Malattie oculari e depressione: come la vista influenza la salute psicologica

malattie oculari e depressione

Secondo uno studio ripotato su JAMA Ophthalmology, i pazienti affetti da gravi malattie oftalmologiche hanno la comprovata probabilità di cadere in depressione. Da qui l’importanza del supporto psicologico durante il percorso di riabilitazione come previsto dal Polo Nazionale Ipovisione nelle linee guida internazionali preparate per l’OMS

Le malattie che colpiscono in modo irreversibile la vista hanno un effetto diretto sulla vita delle persone che ne sono affette. Cambiano le abitudini, autonomia, libertà e, molto spesso, rendono necessario modificare totalmente il proprio stile di vita.

Sono cambiamenti che comportano un notevole peso psicologico e che necessitano di supporto specialistico.

Ma quel è la prevalenza di depressione dei pazienti che frequentano le cliniche oculistiche?

Secondo una ricerca pubblicata su JAMA Ophthalmology, la depressione è risultata essere comune nei pazienti con problemi di vista (25%) soprattutto quando l’età del soggetto supera i 65 anni o sono presenti deficit cognitivi.

In base ai dati relativi a 27 studi, su 6992 pazienti totali in 1687 hanno riportato l’insorgere della depressione.

Non era presente nessuna caratteristica specifica nei pazienti che potesse in qualche modo influenzare la presenza della depressione, se non una malattia oftalmologica che ha deteriorato loro la vista.

La prevalenza di depressione era alta sia negli studi condotti in cliniche sia nei servizi di riabilitazione e non variava in base alla gravità del danno visivo (lieve, moderato, grave).
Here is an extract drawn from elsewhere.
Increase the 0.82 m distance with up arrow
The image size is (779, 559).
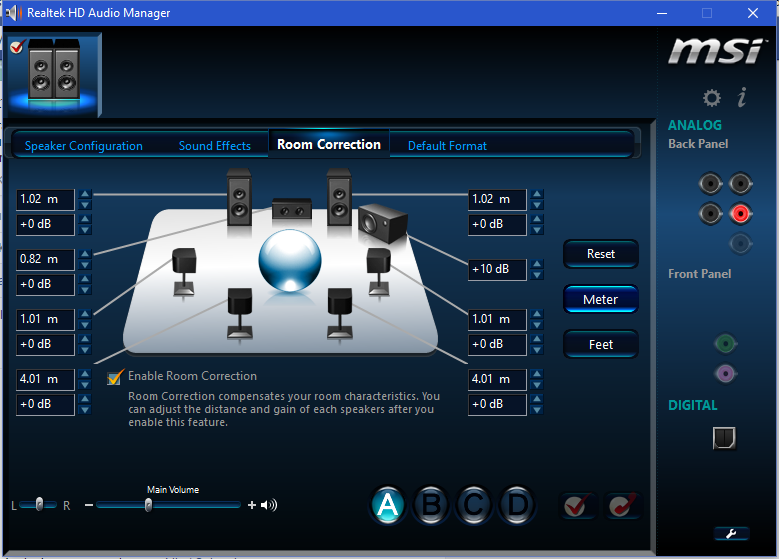(x=86, y=254)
I dati presenti in questa meta-analisi suggeriscono che la depressione nei pazienti con disabilità visiva è un problema largamente diffuso e che dovrebbe essere riconosciuto come diretta conseguenza di malattie oftalmologiche gravi, e, come tale, affrontato dagli operatori sanitari nella linea generale di riabilitazione.
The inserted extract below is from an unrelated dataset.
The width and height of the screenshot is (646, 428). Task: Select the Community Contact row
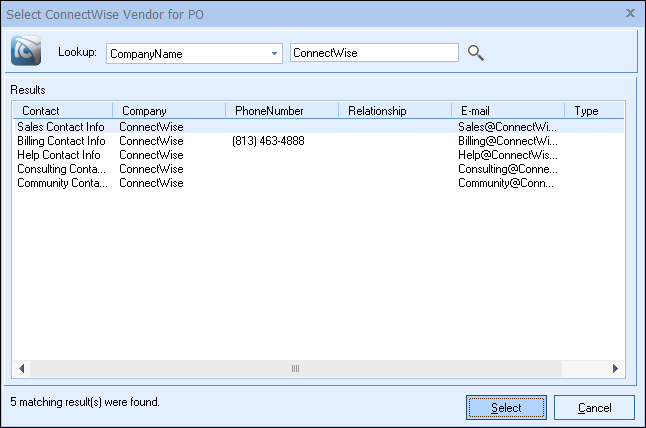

Questo è del resto, l’approccio del POLO NAZIONALE IPOVISIONE: lo scopo del Polo è aiutare le persone con ipovisione a riconquistare spazia di autonomia e libertà attraverso il supporto psicologico e con interventi che valorizzano la vista residua.        

Un approccio multidisciplinare che è valso il mandato di Centro di Collaborazione dell’ Organizzazione Mondiale della Sanità (OMS) infatti, dal maggio 2020 al maggio 2023 il Polo Nazionale Ipovisione e Riabilitazione visiva del Gemelli di Roma sarà al fianco dell’OMS con due compiti distinti: fissare i parametri standard per valutare la qualità delle cure visive nei diversi paesi del mondo e condurre uno studio sul beneficio della riabilitazione visiva nei pazienti anziani con degenerazione cognitiva. (https://www.polonazionaleipovisione.it/rinnovata-la-collaborazione-con-loms/)

La riabilitazione può far molto per migliorare la qualità della vita, ma la possibilità di recuperare la vista è in molti casi ridotta. Nonostante questo sia molto difficile da accettare, attraverso un accompagnamento professionale e medico, comprendere la propria situazione è il primo passo per una nuova vita.